Early results after synchronous carotid stent placement and coronary artery bypass graft in patients with asymptomatic carotid stenosis.
MedLine Citation:
PMID:  23336857     Owner:  NLM     Status:  In-Data-Review    
Abstract/OtherAbstract:
BACKGROUND: The optimal management of patients with combined carotid and coronary artery disease requiring cardiac surgery is still unknown. Staged carotid endarterectomy and carotid artery stenting (CAS), each followed by coronary artery bypass graft (CABG), are options frequently employed. However, for patients with severe carotid artery disease in urgent need of open cardiac revascularization, staged operations may not be the most appropriate alternative. The aim of this study was to describe our experience using a synchronous CAS-CABG method with minimal interprocedural time.

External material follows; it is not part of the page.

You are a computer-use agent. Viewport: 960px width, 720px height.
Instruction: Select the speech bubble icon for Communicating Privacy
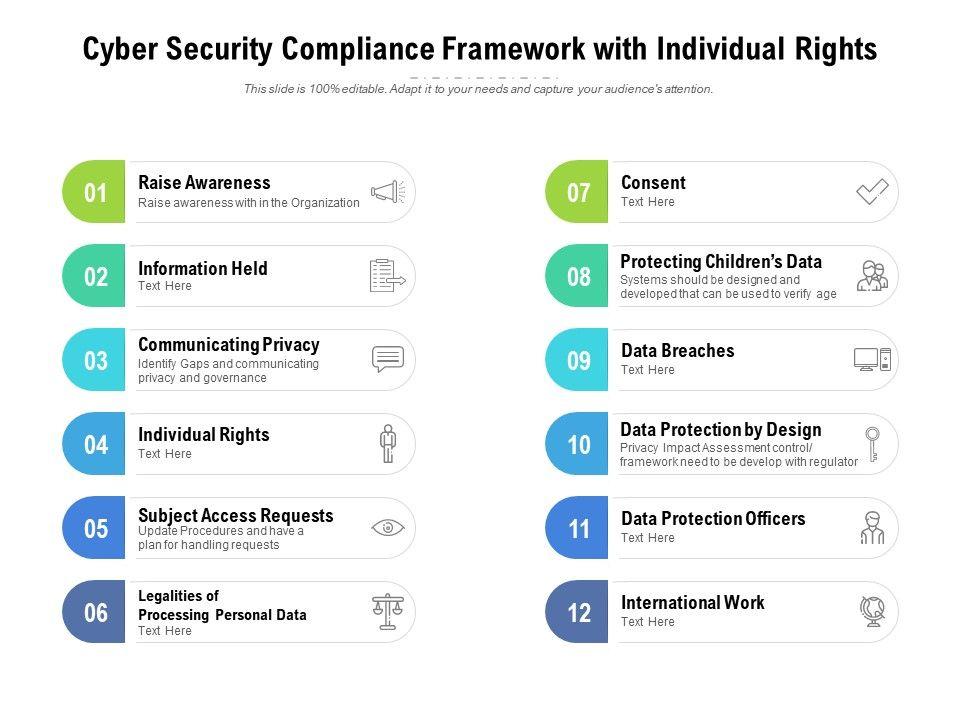point(387,359)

We used this synchronous combination of procedures in patients with combined carotid and coronary artery disease admitted for urgent CABG.

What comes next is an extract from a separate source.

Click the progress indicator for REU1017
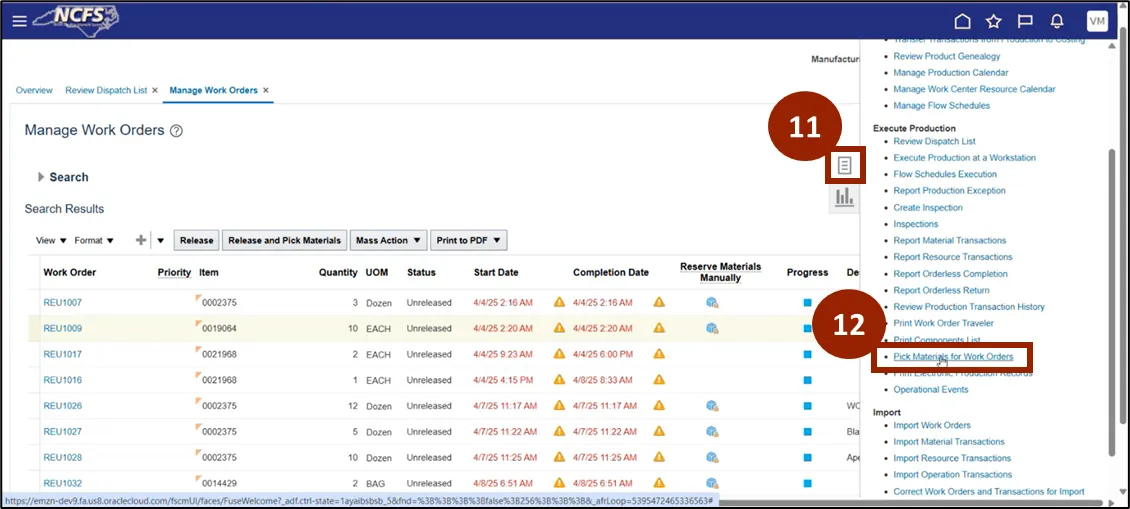This screenshot has height=509, width=1130. click(807, 354)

METHODS: Patients with concomitant severe carotid and coronary artery disease scheduled for synchronous CAS and urgent CABG between December 2006 and January 2010 were included in the study. All procedures were performed at a single center: the Cardiovascular Foundation of Colombia, in Floridablanca, Santander, Colombia. The study cohort was characterized according to demographic and clinical characteristics, which included degree of carotid stenosis, presence/absence of preoperative neurological symptoms, and cardiac operative risk profile. All patients underwent CAS under embolic protection devices and then CABG within the next 2 hours. Patients received aspirin pre- and postprocedure but were started on clopidogrel only after CABG. The primary end point of the study was the composite incidence rate of myocardial infarction, stroke, and death 30 days after CAS-CABG.

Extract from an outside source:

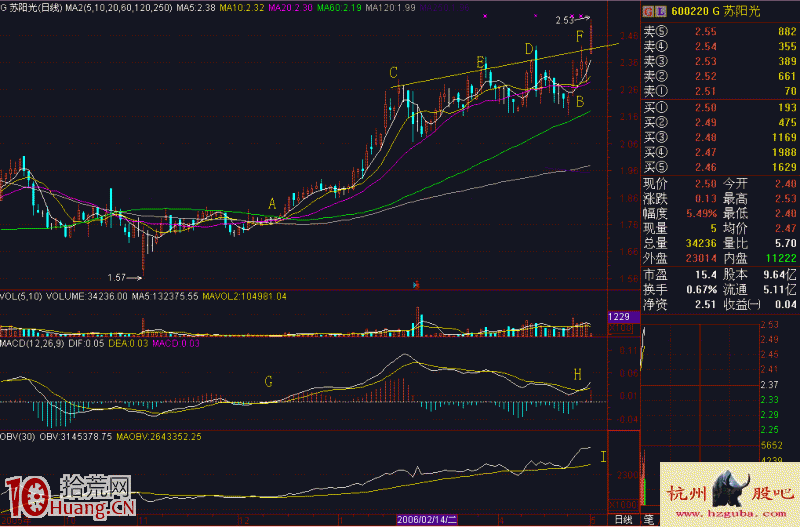Click the I marker on OBV panel

coord(602,457)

RESULTS: Fifteen patients with concomitant severe carotid and coronary artery disease underwent synchronous CAS-CABG. Most patients (60%) were men, and mean (± standard deviation) age was 65.2 (± 8.4) years. Most patients (93%) were neurologically asymptomatic. The median (interquartile range) ejection fraction and logistic European System for Cardiac Operative Risk Evaluation (EuroSCORE) for the cohort were 55% (36%-62%) and 9.7% (4.6%-14.8%), respectively. There were no deaths, major strokes, minor strokes, or myocardial infarctions during the procedure or within 30 days of CAS-CABG. One patient experienced neurological symptoms likely as a result of transient ischemic attack ipsilateral to the CAS procedure. None of the patients required cardiac or carotid reinterventions, and there were no cases of postoperative bleeding requiring reoperation.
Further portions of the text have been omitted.